Inceneritore Bari-Modugno, presentato il ricorso al Presidente della Repubblica

L'avvocato Luigi Campanale spiega le ragioni: «ARPA non ha mai detto sì. Regione Puglia non poteva autorizzare»

Tutti sembrano dire no, ma le carte che autorizzano la Newo SpA a costruire l'inceneritore nella zona ASI tra il quartiere San Paolo di Bari e il Comune di Modugno sono in possesso dell'azienda. Un'evenienza che gli attivisti stanno provando a scongiurare con tutti i mezzi a loro discrezione. A capo della nutrita compagine che si oppone alla costruzione dell'impianto di ossido-combustione c'è il Comitato No Inceneritore, costituitosi lo scorso 3 maggio per da voce ai cittadini che ci tengono a vedere tutelata la propria salute, espressione dei comuni di Bari, Modugno, Giovinazzo, Palo del Colle, Bitetto, Turi e Bitonto. Gli effetti potenzialmente nocivi dell'inceneritore, infatti, si propagherebbero per un raggio di diversi chilometri rispetto alla zona di edificazione.
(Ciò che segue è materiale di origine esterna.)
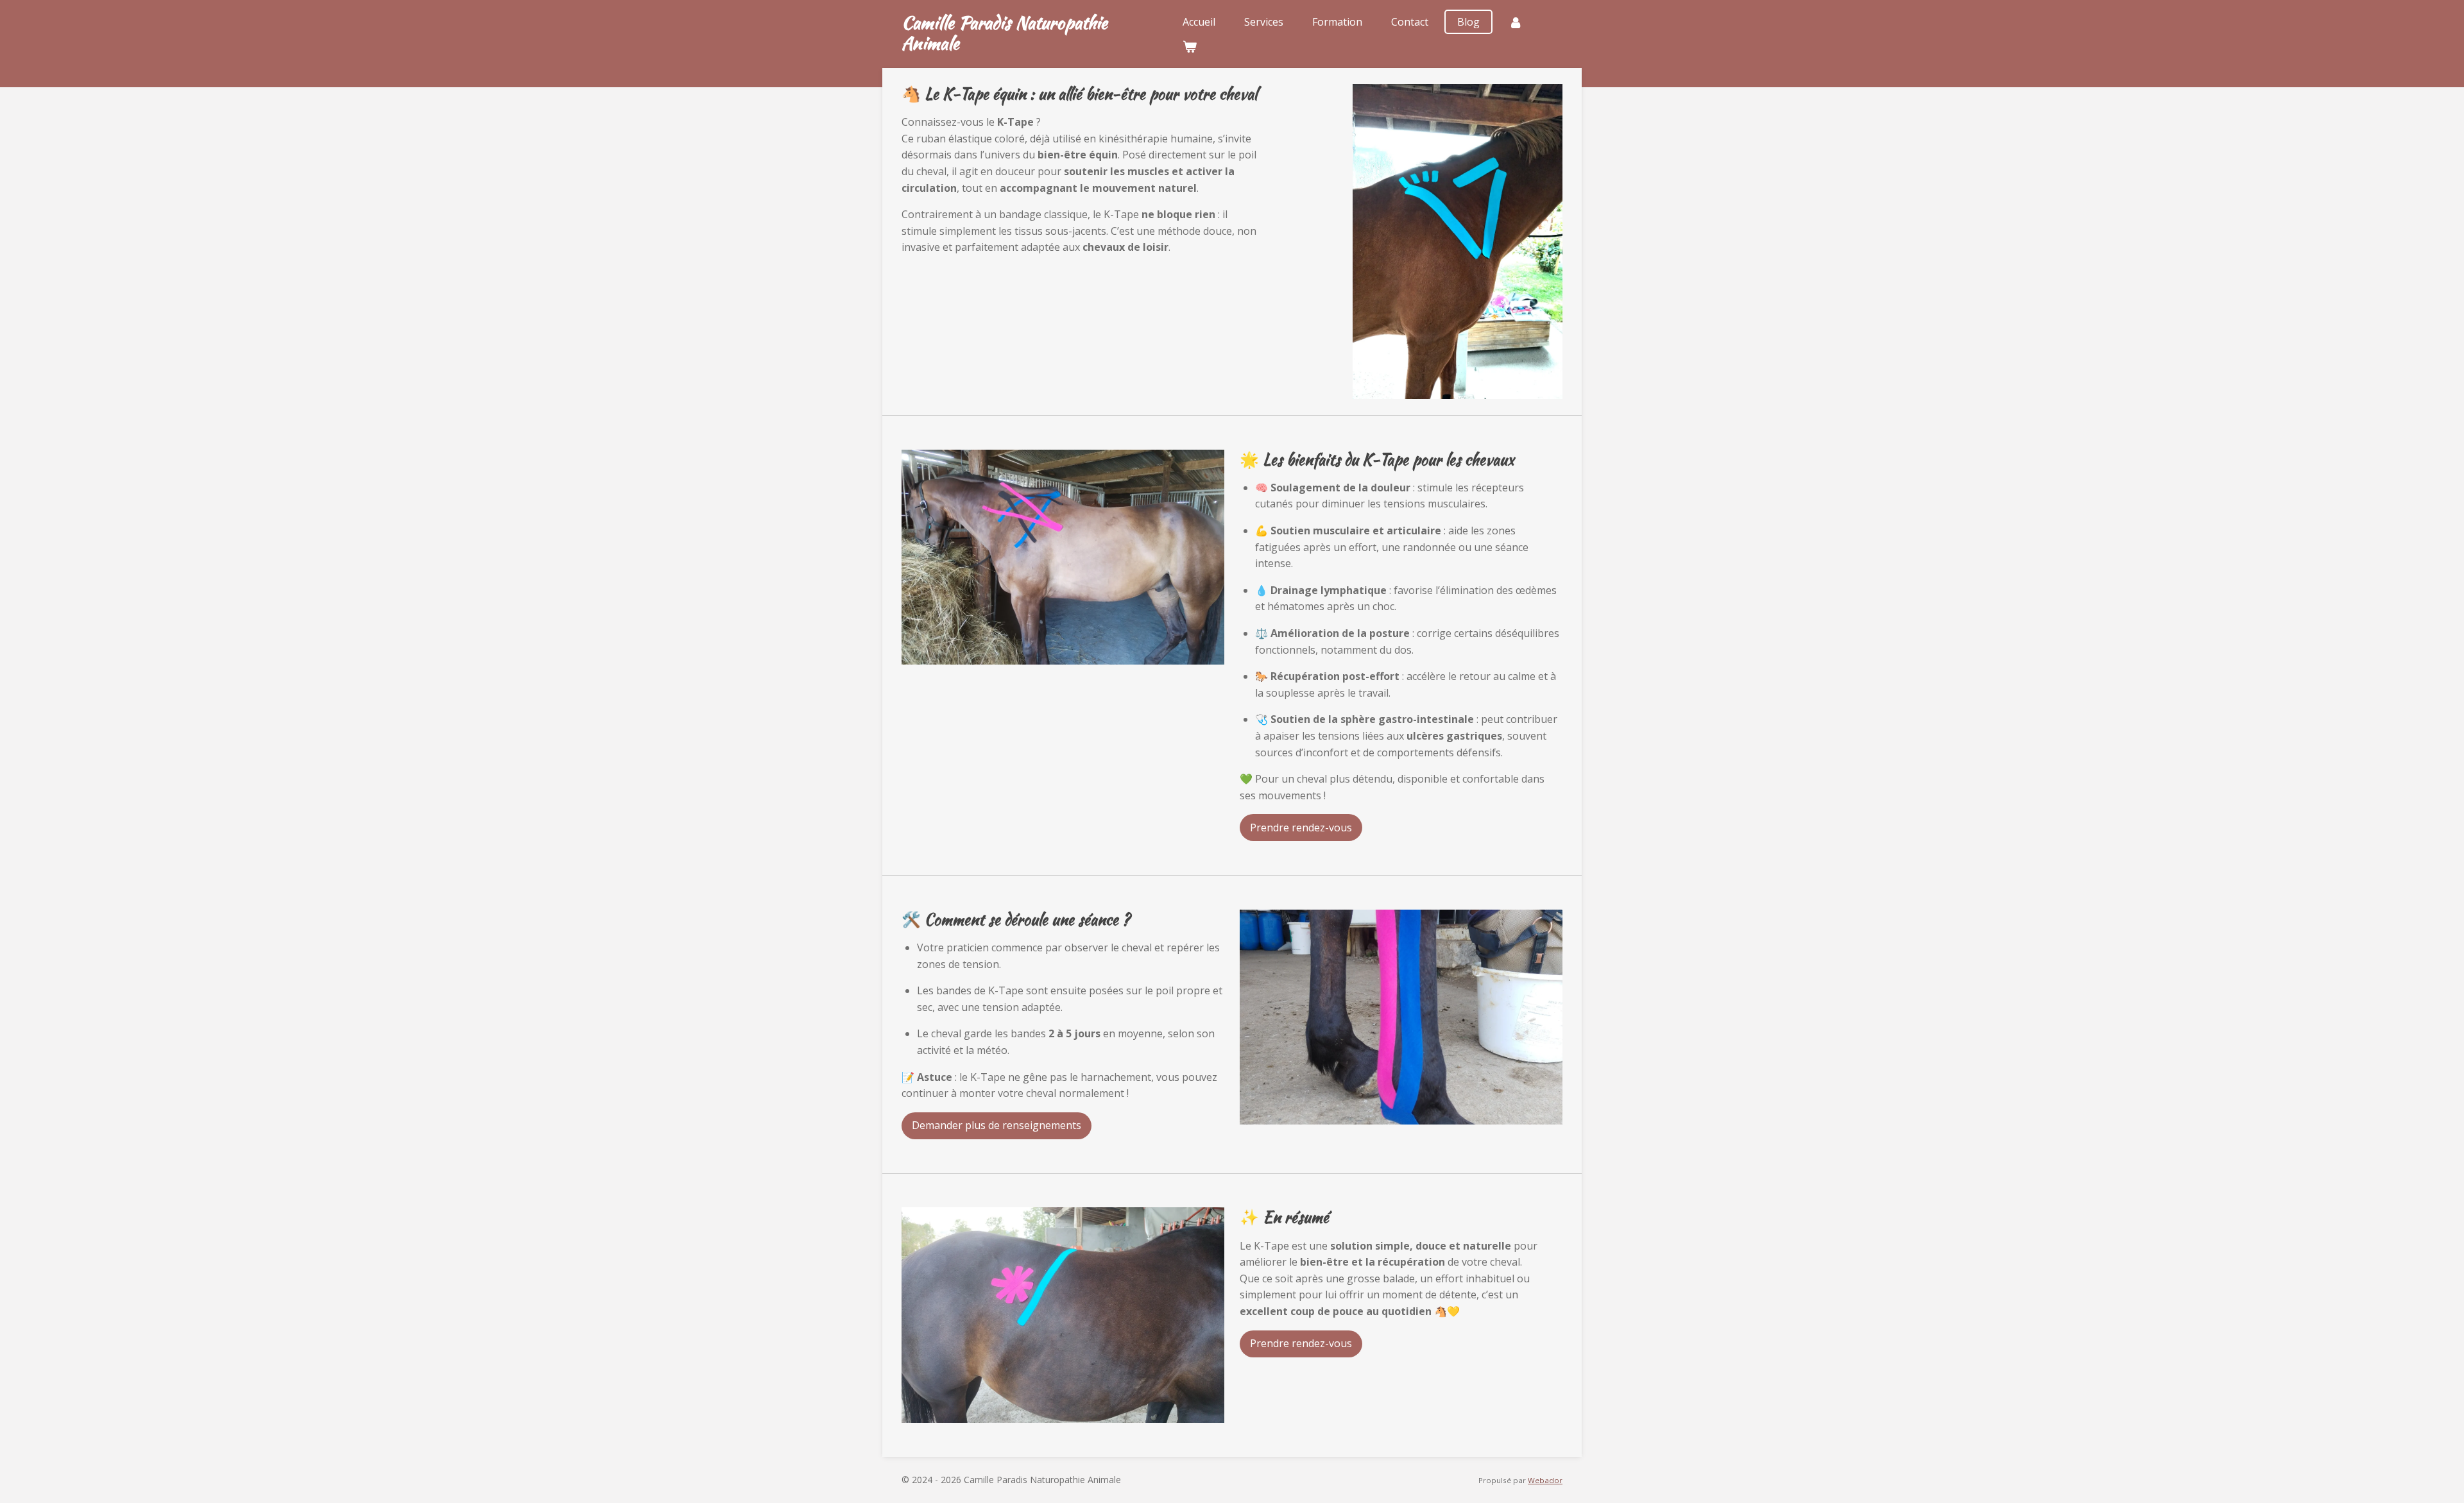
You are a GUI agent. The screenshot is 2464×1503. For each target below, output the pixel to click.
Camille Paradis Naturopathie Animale (1005, 33)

Il neonato Comitato, presieduto da Corsina Depalo, ha già pronta la mossa del tutto per tutto: è stato, infatti, inoltrato un ricorso straordinario al Presidente della Repubblica affinché esprima un parere vincolante sull'edificazione di una vera e propria bomba ambientale in territorio barese. Una soluzione anticipata già negli scorsi giorni dal Comune di Bitonto, che a Mattarella lamenta la «Mancata convocazione alla conferenza di servizi relativa al procedimento istruttorio, pur essendo interessato all'opera e ai suoi effetti sull'ambiente e sulla salute per la vicinanza al sito individuato», come si legge in una nota.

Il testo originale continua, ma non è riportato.